If we leave entitlements be, our annual budget deficit in 2030 would still be $1.3 trillion in today’s dollars, not much different from the $1.6 trillion deficit we’d have if income tax rates for the wealthy were kept the same. Sure, raising some additional taxes on the wealthy is necessary, but it is not nearly sufficient.

Another favorite is eliminating the cap on Social Security taxes, which is a slightly less vague way of saying “the rich”. Every time Social Security is discussed, at least one upset person will demand to know how anyone can so disingenuously claim the system is in need of reform, when “all we need to do is get rid of the cap on the payroll tax.” All? “All we need to do” implies some sort of modest, unremarkable undertaking. In fact, as the Committee for a Responsible Federal Budget points out, this amounts to a 12.4 percent surtax on all income above $118,500. That’s an enormous tax hike, which would generate exactly the same pushback you’d get if you announced, well, a 12.4 percent surtax on all income above $118,500. And as the committee notes, with admirably dry understatement, “a tax increase that large would make it politically challenging to raise more revenue from the wealthy, if at all.”

By that point, the top marginal tax rate would be well above 50 percent — closer to 60 percent in high-tax blue states. That would pretty much exhaust our fiscal capacity to tax the wealthy, meaning that any new program that liberals want to implement, from early-childhood education to high speed rail, will have to come paired with an announcement that middle-class taxes will be rising significantly to pay for it. And, not even mentioned, the current programs we have to find money for, such as Medicare. Even assuming we could get such a large tax hike through Congress, is expanding retirement benefits really the one place we want to spend all the money?
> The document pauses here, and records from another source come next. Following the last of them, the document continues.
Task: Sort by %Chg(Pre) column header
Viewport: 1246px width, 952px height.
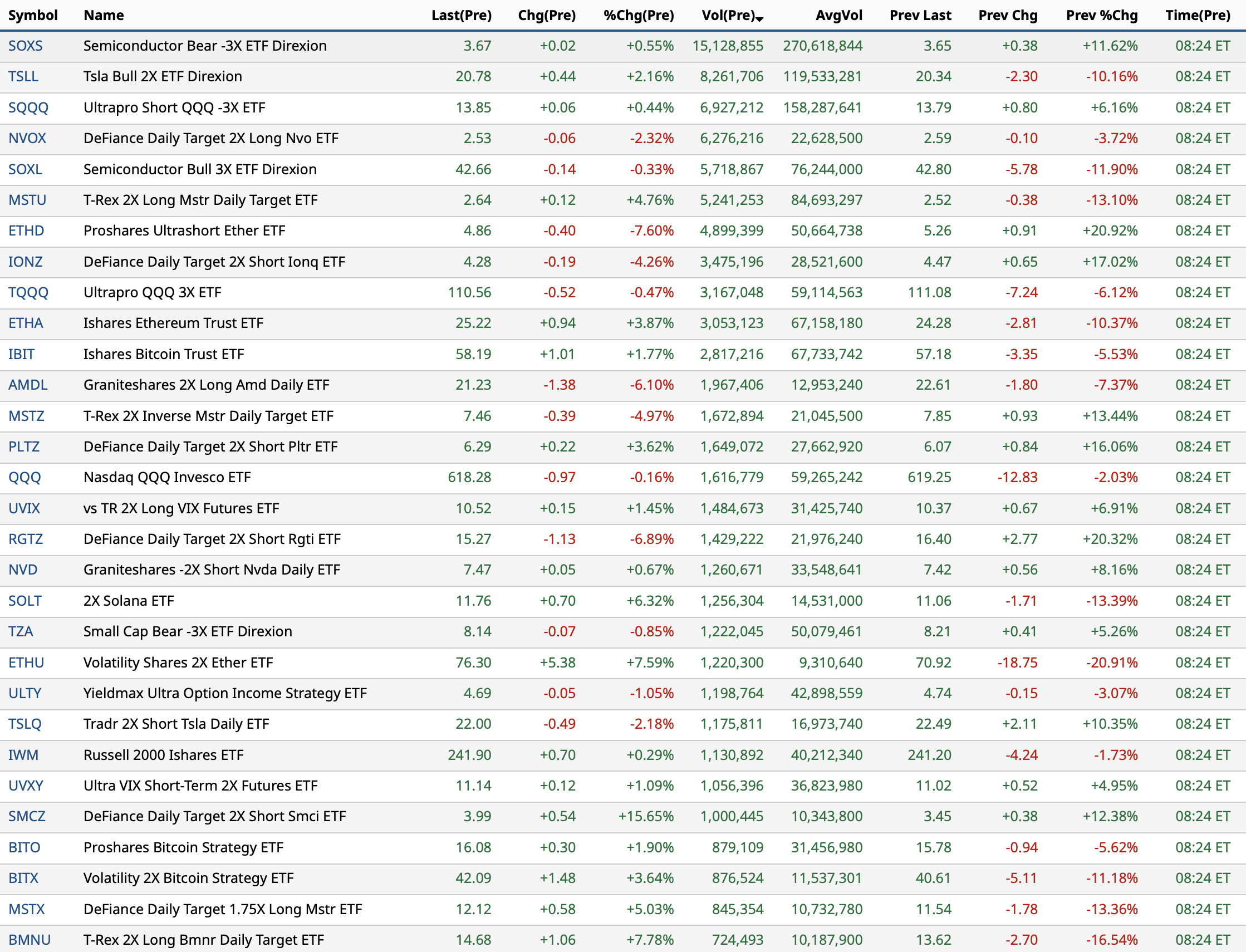Action: (639, 15)
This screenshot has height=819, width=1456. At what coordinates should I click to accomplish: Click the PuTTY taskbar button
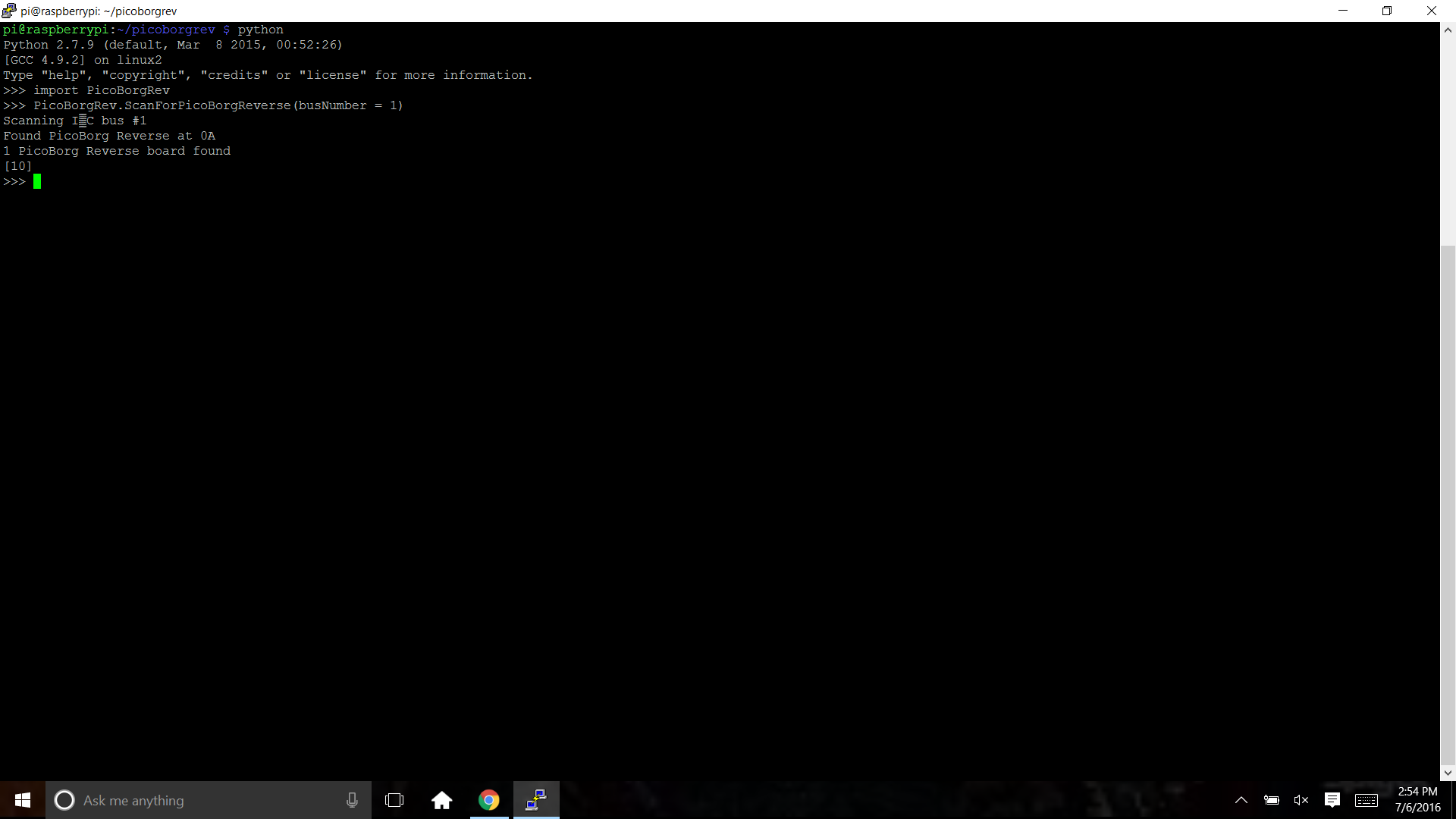click(536, 800)
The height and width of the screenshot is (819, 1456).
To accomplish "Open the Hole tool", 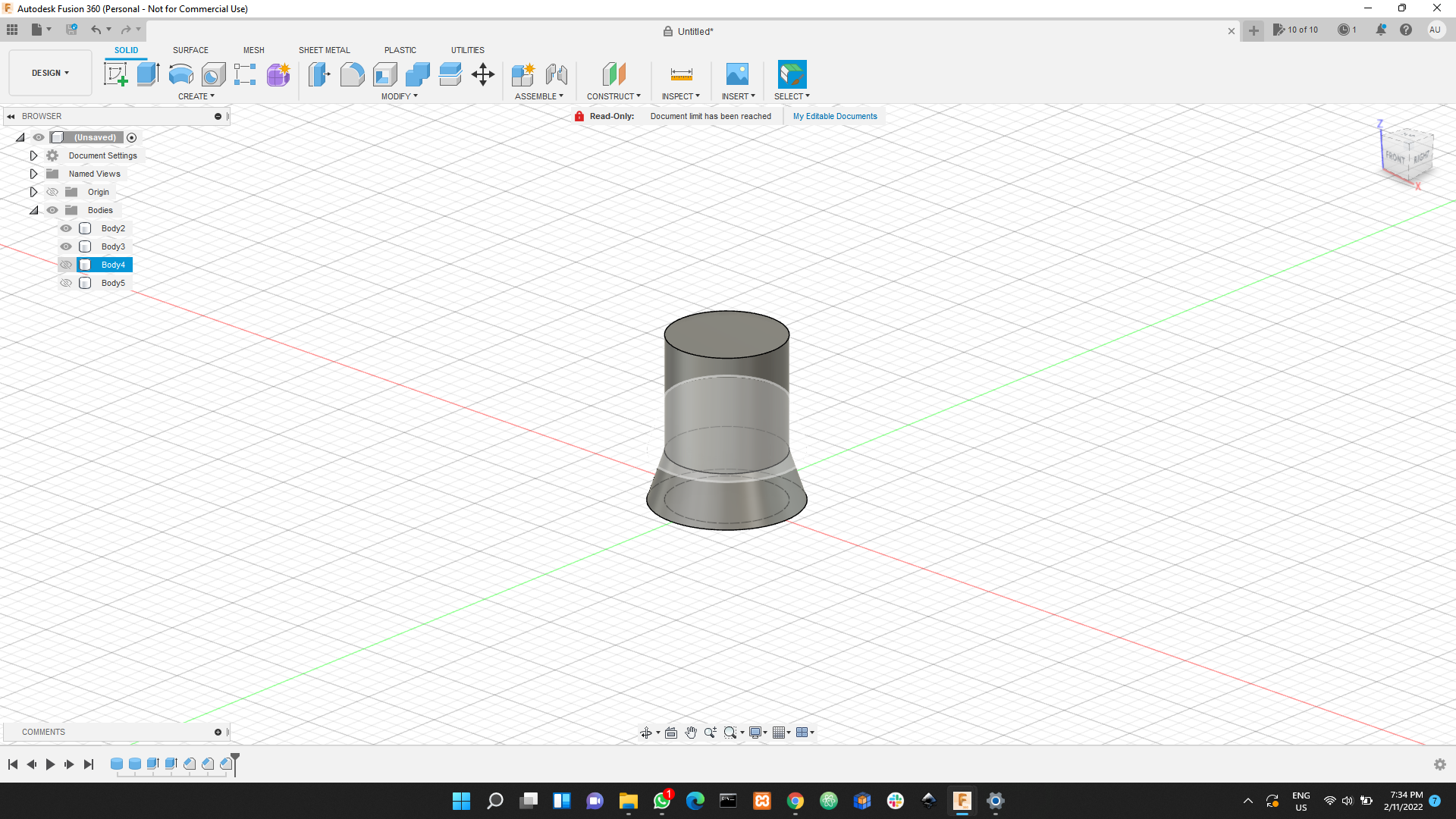I will (213, 74).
Moreover, increasing the tax cap won’t even raise enough money to cover Social Security’s costs unless we also break the link between payments and benefits. Otherwise, we’ll run a surplus for a few more years, then pay out a lot of that surplus in the form of higher benefits. Progressives should think long and hard about whether they want to break that link. Social Security’s great political strength is the perception that beneficiaries have earned their benefits with previous payments. The more clearly untrue that statement becomes, the more political risk there is to the less well-off beneficiaries.